There sitting on a grassy knoll were three bikers on motorcycles. The first biker rode his black Harley a few inches in front of the other two. The other one had his purple Fatboy on one side while the third biker had his red Sports bike on the other side.

"Oh, no! Not those meddling hamsters again! Can't I go anyplace without you Biker Mice interfering in my plans?'" Limburger groaned.

"Afraid not, Stinky. We're gonna be on you like white on rice." Vinnie said.

"So get used to us. We ain't gonna let you take these people's land." Modo said

Suddenly the land shook.

"Guys, the volcano! It's erupting!" Charley exclaiming pointing at a large volcano off the right edge of the jungle.

A young girl who appeared in her early twenties was trying to get away. She wore what appeared to be a leathern tank top embossed with gold trim and a matching skirt. Her long red hair complemented her outfit. She was partly down when she tripped over a thick bush. She glanced back at the volcano and gasped as thick fiery red lava trickled out of it

"Hero to the rescue!"Vinnie exclaimed, depositing Charley on the ground then riding off.

The red haired girl screamed as the lava got closer. Vinnie rode his bike up to her. He pulled her on and rode away.

They were being chased by the boiling, streams of hot lava.

" Time to cool down this dance floor!" He exclaimed, pressing a button on his bike. Huge waves of ice water shot out spraying the lava. Within minutes, the lava flow was stopped. The lava was cooled to the touch.

"Oh, thank you!" The girl gushed, then hugged him,"You are my hero!"

"Think nothing of it, Sweetheart."He blushed.

Throttle and Modo now rode up.

"Nice, bro." Throttle commented.

"But of course. The Vin Man never runs outta gas!" Vinnie bragged.
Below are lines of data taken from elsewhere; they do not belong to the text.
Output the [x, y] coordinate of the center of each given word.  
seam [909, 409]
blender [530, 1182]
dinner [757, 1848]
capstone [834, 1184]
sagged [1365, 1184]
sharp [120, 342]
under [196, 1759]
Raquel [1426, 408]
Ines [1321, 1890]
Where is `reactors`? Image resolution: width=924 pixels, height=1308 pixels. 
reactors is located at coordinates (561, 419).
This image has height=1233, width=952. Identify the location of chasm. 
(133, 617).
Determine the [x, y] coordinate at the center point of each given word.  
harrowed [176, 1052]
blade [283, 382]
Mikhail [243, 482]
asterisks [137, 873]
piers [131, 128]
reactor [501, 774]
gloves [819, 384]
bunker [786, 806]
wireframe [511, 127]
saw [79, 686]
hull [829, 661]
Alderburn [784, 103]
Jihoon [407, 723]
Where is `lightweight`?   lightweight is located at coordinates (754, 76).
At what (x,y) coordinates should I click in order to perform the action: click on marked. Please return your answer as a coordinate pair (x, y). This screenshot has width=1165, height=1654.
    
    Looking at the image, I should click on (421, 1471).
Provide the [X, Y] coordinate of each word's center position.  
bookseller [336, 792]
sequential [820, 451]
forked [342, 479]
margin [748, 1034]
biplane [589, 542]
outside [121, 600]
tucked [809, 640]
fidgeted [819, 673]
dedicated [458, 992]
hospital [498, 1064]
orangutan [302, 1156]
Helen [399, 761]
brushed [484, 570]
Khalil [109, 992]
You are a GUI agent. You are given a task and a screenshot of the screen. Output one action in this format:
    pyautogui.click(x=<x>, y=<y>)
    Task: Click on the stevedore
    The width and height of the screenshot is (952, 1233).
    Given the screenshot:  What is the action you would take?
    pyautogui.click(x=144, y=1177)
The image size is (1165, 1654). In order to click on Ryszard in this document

"Man, he's got an ego even bigger than Limburger's rear end!" Modo exclaimed.

" Shakira!" cried a voice.

Everyone looked behind to see the old chief who stood next to Limburger while he was being interviewed running up. Other natives followed him.

"Father!" She cried.

"My child, are you hurt?" He asked, taking her in his arms.

"I'm quite well thanks to this brave young man." She replied, glancing warmly at him.

Vinnie was blushing and his back had an itch. His tail reached back to scratch it.

"Uh, bro." Throttle motioned his head at his tail. Hoping he'd get the hint.

"I-Is that a tail?" The girl asked, shocked. So was her father. The other villagers murmured.

"Whoops! Forgot!" He replied. Then looked worried.

"What are you?" She asked.

"Why do you say that?" Charley asked. This was bad. They can't know about them. She could just imagine the panic and fear they'd feel. So would the mice.

"You are not human." She replied, matter of factly, "You all have tails. I just saw it again! Something gray swish around."

"She speaks the truth." The old Chief said.

The mice glanced at each other. They had to make a decision.

"Promise you won't run away?" Throttle said.

Everyone nodded.

Vinnie took a deep breath and began removing his helmet. Throttle and Modo did the same.

The mice braced themselves for terrified screaming and people running away in fear.

"Esuom! He has come!" The chief exclaimed, kneeling down and bowing to the mice. Shakira did the same.

"Esuom! Esuom!" The other villagers cried out, doing the same.

"Praise to you, O' great Esuom! Our mighty king has come!" They all exclaimed, arms outstretched and bowing to Vinnie.